[SHORT EXERCISE]: Retype each of the records below word for word, keeping every line as it stands.

# START OF RECORDS PROVIDED

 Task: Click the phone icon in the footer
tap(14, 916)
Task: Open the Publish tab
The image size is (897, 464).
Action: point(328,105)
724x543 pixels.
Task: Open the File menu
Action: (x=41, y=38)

# END OF RECORDS PROVIDED

[SOLUTION TO THIS PROBLEM]:
 Task: Click the phone icon in the footer
tap(14, 916)
Task: Open the Publish tab
The image size is (897, 464).
Action: point(328,105)
724x543 pixels.
Task: Open the File menu
Action: (x=41, y=38)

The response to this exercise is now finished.